▶ [Source extract]:
········

563. One of the old men said concerning the lustful thoughts which come into the heart of a man, and which are not carried into effect, that they are like unto a man who seeth a vineyard, and who desireth to eat the grapes thereof, but is afraid to go in lest he be caught and suffer death. If he be caught outside the hedge he will not die, because he hath neither gone into the vineyard nor hath eaten the grapes, but hath only desired; now he shall be beaten with few stripes, because he hath coveted, but he shall not die.

564. There was a certain old man, who lived in a cell, and his thoughts said unto him, “Go, take to thyself a woman”; then he rose up straightway and kneaded together some mud, and made the figure of a woman, and he said to himself, “Behold thy wife! It is necessary for thee to labour with all thy might that thou mayest be able to feed her.” And he laboured with his hands and twisted many ropes. Then after a few days, he rose up and made a figure of a woman, and said unto his thoughts, “Behold, thy wife hath brought forth, it is necessary for thee to work harder to keep thy wife and to clothe thy daughter”; and thus doing he vexed his body sorely. And he said unto his thought, “I cannot bear [all] this work, and since I am unable to bear the work, a wife is unnecessary for me”; and God saw his labour, and did away his thoughts [of fornication], and he had peace.

········

▶ [Supplied material]:

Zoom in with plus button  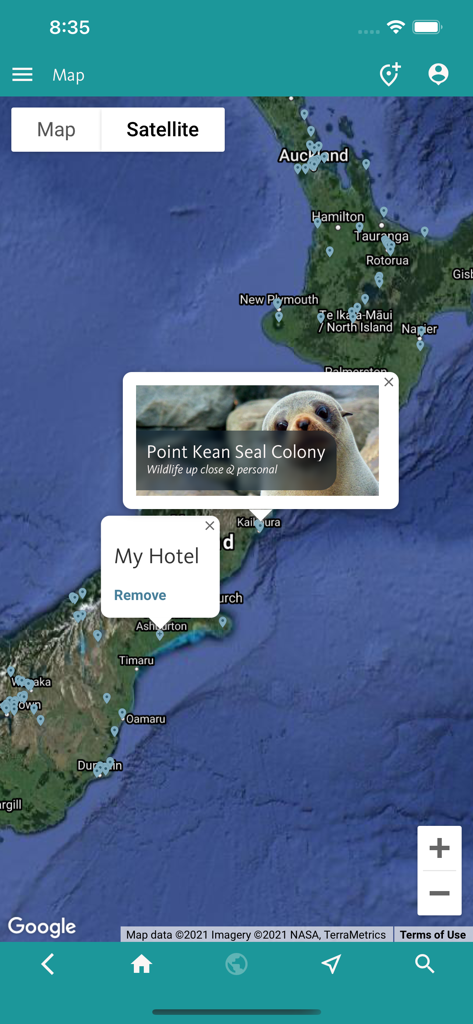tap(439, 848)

········

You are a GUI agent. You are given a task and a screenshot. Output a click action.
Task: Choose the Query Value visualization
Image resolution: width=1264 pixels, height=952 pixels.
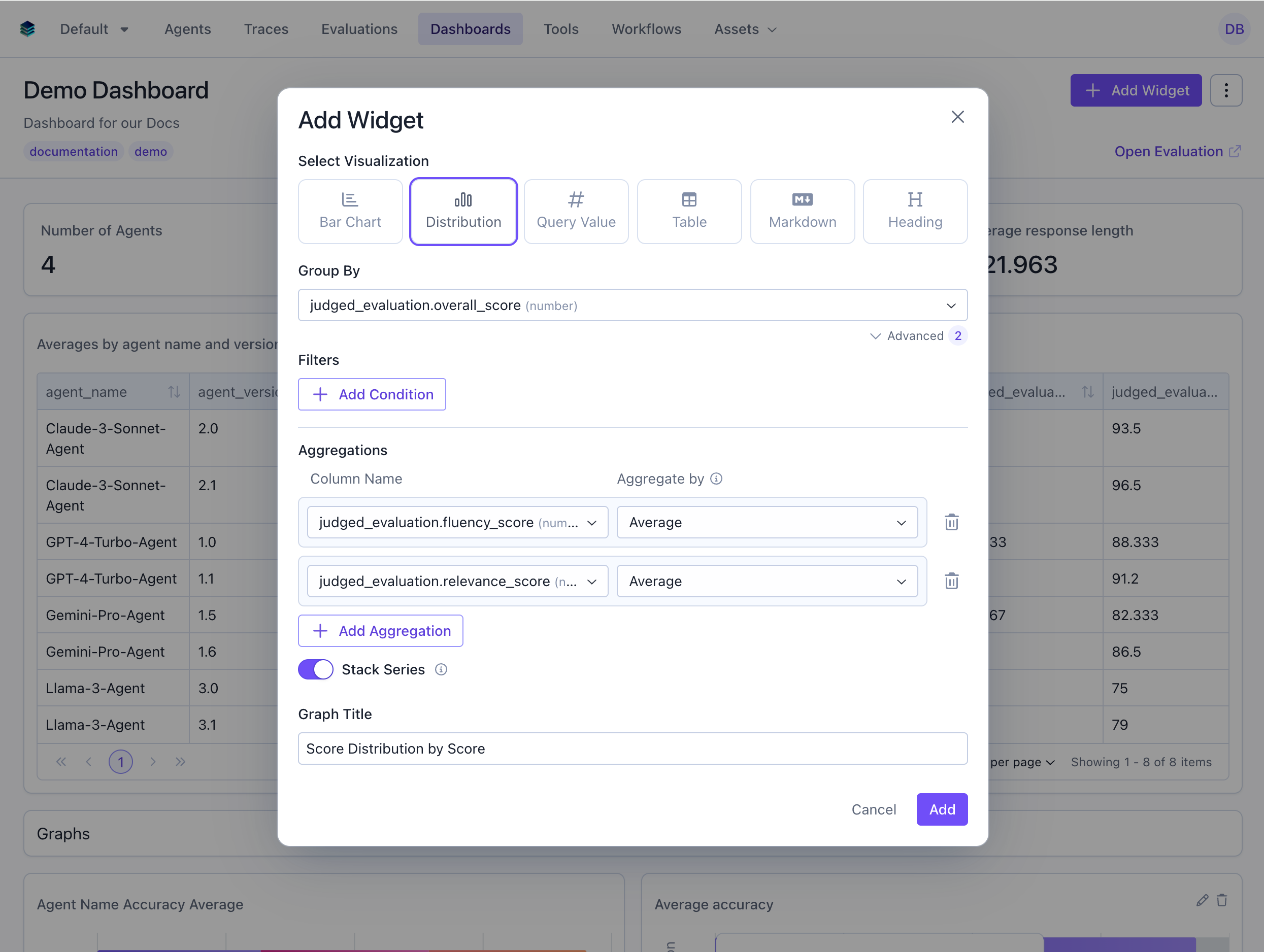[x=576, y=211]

········

▶ [Exercise directions]:
Continue the numbered sayings of the old men from the point where they stop. The items have nothing to do with the numbered sayings of the old men.

▶ [The answer]:
565. Abbâ Poemen used to say, “As the sword-bearer standeth before the king, being always ready [to smite], so is it meet for the soul which is prepared to stand [ready] to resist the devil of fornication.”

566. They used to say that Mother Sarah contended against the devil of fornication for seven years on the roof [of her house], before she vanquished him.

567. One of the old men said, “It is written concerning Solomon that he loved women, but every male loveth the females, and we must restrain and draw onwards our nature by main force to purity.”

568. A brother asked Abbâ Daniel, and said unto him, “Deliver to me a commandment”; [and he said unto him], “Never place thy hand in a dish and eat with a woman, and thou wilt be able to flee from the devil of fornication.”

569. They used to say that the great old man Abraham arrived at a monastery, and that he also saw there a youth, and that he refused to pass the night there; and the brethren who were with him said unto him, “Art thou also afraid, O father?” The old man said unto them, “Indeed, my sons, I am not afraid, but of what use is a vain war to me?”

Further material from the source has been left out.